The simple difference between us was that I had immunity and he did not. All I got was a hard time, some relatively benign harassment, and a trip to the airport. Igor got hard time literally, and has now been sentenced to 15 years in a Russian prison. His only crime was that he had a passion for navies and he liked to talk to foreigners. I was one of the foreigners whom he liked to talk to and for that I am eternally grateful, if sad for his fate. I will always remember walking through Moscow with him and talking about things we were interested in -- innocent things like whether or not Russia's Navy might be better off following Britain's example of a slightly smaller but much more capable force. Those were great debates and I am richer for having known him.
I cherish those pictures of Suzdal that Igor took with his camera when he was still free to watch a sunset. He was a free spirit when he was free and his soul will outlive the souls of those who have imprisoned him. He is alive today but he is not free.

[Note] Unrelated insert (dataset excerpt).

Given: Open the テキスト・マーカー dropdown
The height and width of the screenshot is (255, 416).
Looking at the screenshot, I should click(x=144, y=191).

So please take just a brief moment to pause from your routine and think about Igor Sutyagin -- call upon whatever deity you wish and ask that he be given a little respite from his grief.
I knew Igor Sutyagin. He was and is a very good man. And he will always be my friend.
Robert Brannon, U.S. Naval attache in Moscow from 1998 to 2001, holds the chief of naval operations chair at the National Defense University's National War College. The views expressed are those of the author and in no way reflect those of the U.S. Navy, National Defense University or the National War College. A version of this comment first appeared on Johnson's Russia List.